Throughout the span of my two weeks in Japan, I was required to use my Japanese skills more than I ever had before. I realized even more how much I love speaking the language—it felt amazing to be able to communicate with students who knew little to no English. I now feel more motivated than ever to continue working on my Japanese skills. Furthermore, through the experiences I had in Japan, whether by meeting new people or learning more about the culture, I have developed my dream of working in Japan in the near future. JET-MIP has influenced me to not only continue improving my relations with the Japan and its people while in college, but to apply to be a JET soon after.

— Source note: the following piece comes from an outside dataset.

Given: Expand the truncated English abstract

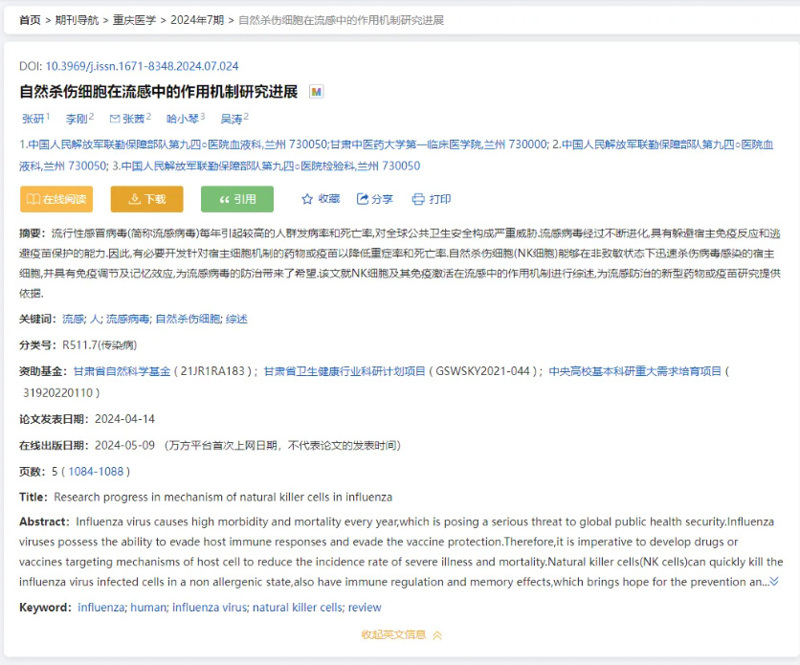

As an aspiring JET, I hope to make a difference in the lives of those I meet in Japan, just as Taylor Anderson and Monty Dickson did. And so to them: I would most of all like to say thank you. Thank you for being brave enough to pursue your own dreams, despite the difficulties you might have faced while doing so. You have served as an inspiration for me, my fellow Mippers, and countless others who wish to build a future upon a love for the Japanese culture. The profound impact you had on the people of Ishinomaki and Rikuzentakata was evident as we visited both cities. I truly admire the kindness, care, and dedication you showed for the people of Japan, and hope to one day emulate your example.
“A Tuesday in Kansai”
I took this picture on the day before we left Japan. It serves as a nice remembrance of the city I called home while I stayed in Japan and in which I made countless memories. I hope to return to this area one day, and reminisce on the JET-MIP days.